■ **節選段落**:
-----

劉允斌
劉少奇和何寶珍的長子
劉允斌,男,劉少奇和何寶珍(又名何葆貞)夫婦的長子,1924年生於江西省萍鄉市安源煤礦,在湖南寧鄉炭子沖老家長大。
劉允斌1939年赴蘇聯,進入莫斯科莫尼諾國際兒童院學習。1940年加入中國共產黨。1946年,考入莫斯科大學化學系,學習核放射化學專業。1957年回國,曾在文化大革命中受到迫害。1967年11月21日在包頭逝世。1978年得以平反,恢復了作為中共黨員和核化學專家的名譽。2015年4月15日,俄羅斯駐華大使傑尼索夫代表俄羅斯聯邦總統普京,向32名為蘇聯衛國戰爭(1941-1945年)作出貢獻的中國公民,頒發了“偉大衛國戰爭勝利70周年”紀念獎章。劉允斌是獲獎章人之一。
人物關係
1924年生於江西省萍鄉市安源煤礦。
1938年,被接到延安,進入延安保育小學就讀。
劉少奇同劉允斌、劉愛琴在一起
1940年入蘇聯十年制中學學習,並加入中國共產黨。
1945年夏,考入莫斯科鋼鐵學院學習。
1946年,考入莫斯科大學化學系,學習核放射化學專業。其間擔任中國留蘇大學生同鄉會會長。
1949年,與受中共中央和毛澤東委託秘密出訪蘇聯的父親劉少奇相逢。
1950年,考取莫斯科大學化學系研究生,繼續攻讀核放化專業。同年,與俄羅斯的瑪拉·費拉托娃結婚。
1951年,劉允斌和瑪拉夫婦曾回中國度假,住了兩個多月。

-----

■ **資料部分**:

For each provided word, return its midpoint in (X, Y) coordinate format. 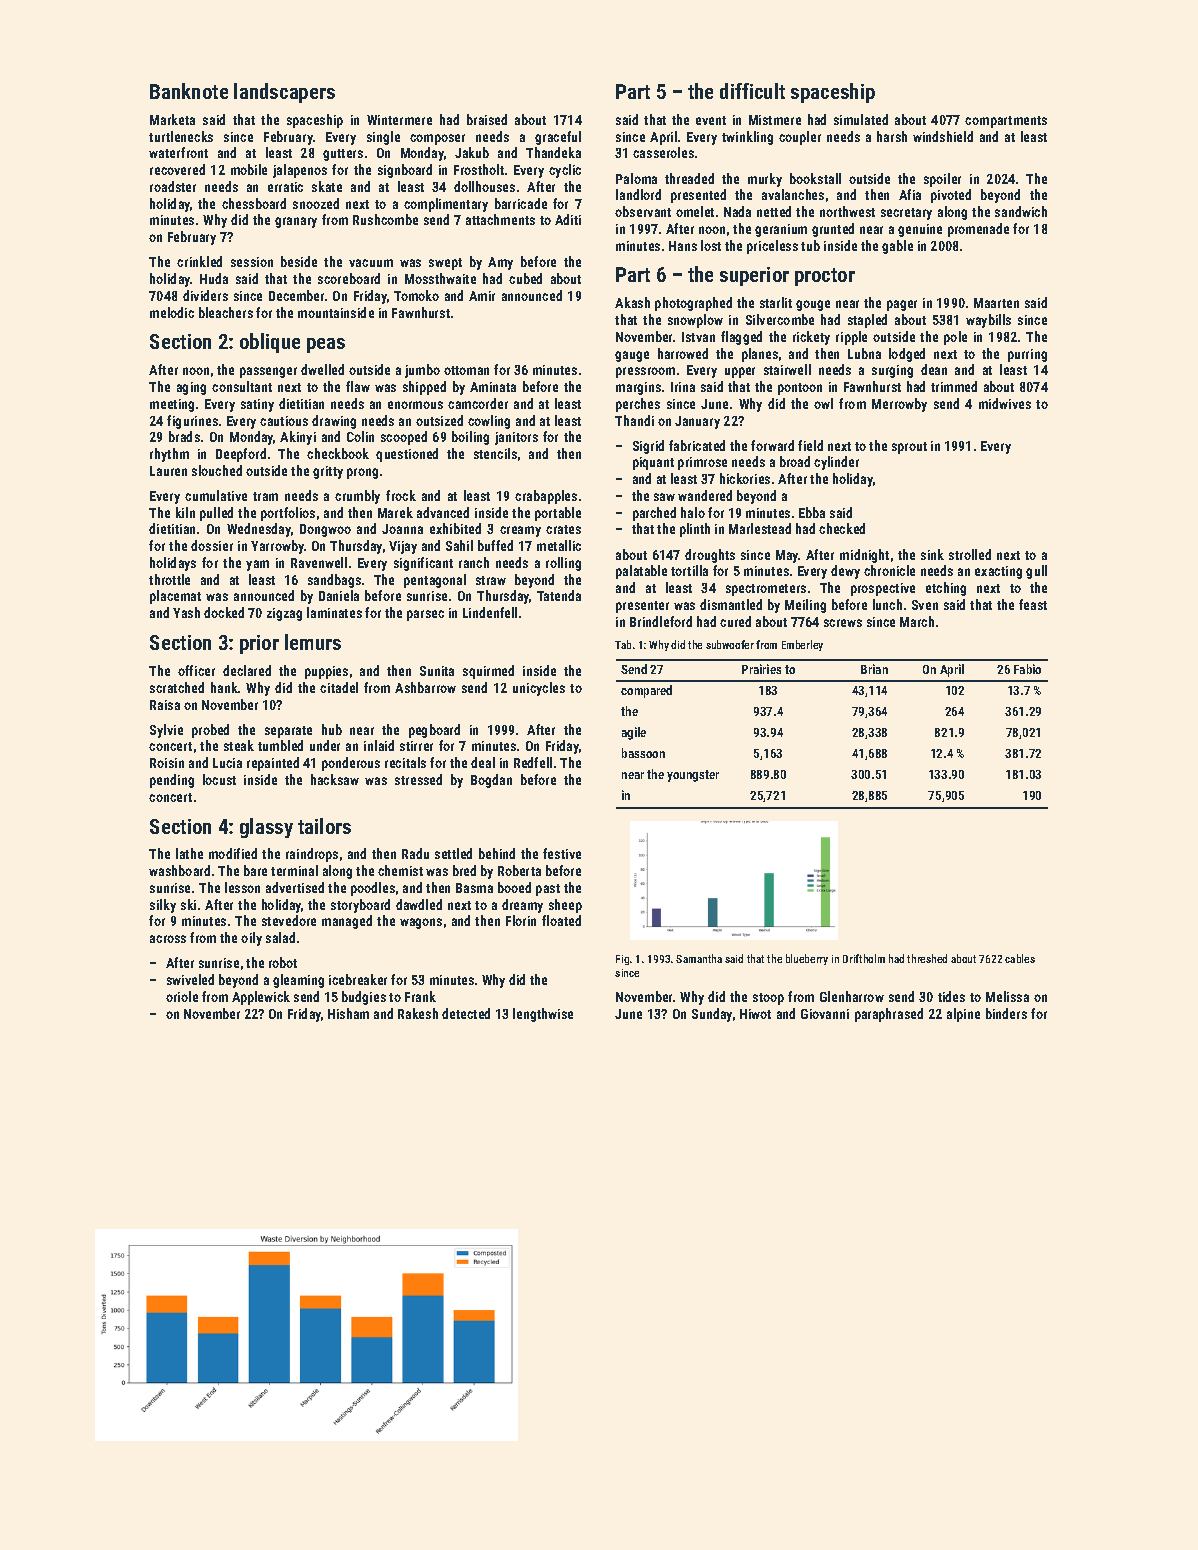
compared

-----

■ **待解問題**:
1. 根據關於劉允斌的段落,他在1950年與誰結婚?
2. 請從關於劉允斌的段落中一字不改地返回一段文字,從"1938年,被接到延安,進入延安保育小學就讀。"開始,一直到"俄羅斯的瑪拉·費拉托娃結婚。"為止。

■ **逐題解答**:
1. 瑪拉·費拉托娃

2.
1938年,被接到延安,進入延安保育小學就讀。
劉少奇同劉允斌、劉愛琴在一起
1940年入蘇聯十年制中學學習,並加入中國共產黨。
1945年夏,考入莫斯科鋼鐵學院學習。
1946年,考入莫斯科大學化學系,學習核放射化學專業。其間擔任中國留蘇大學生同鄉會會長。
1949年,與受中共中央和毛澤東委託秘密出訪蘇聯的父親劉少奇相逢。
1950年,考取莫斯科大學化學系研究生,繼續攻讀核放化專業。同年,與俄羅斯的瑪拉·費拉托娃結婚。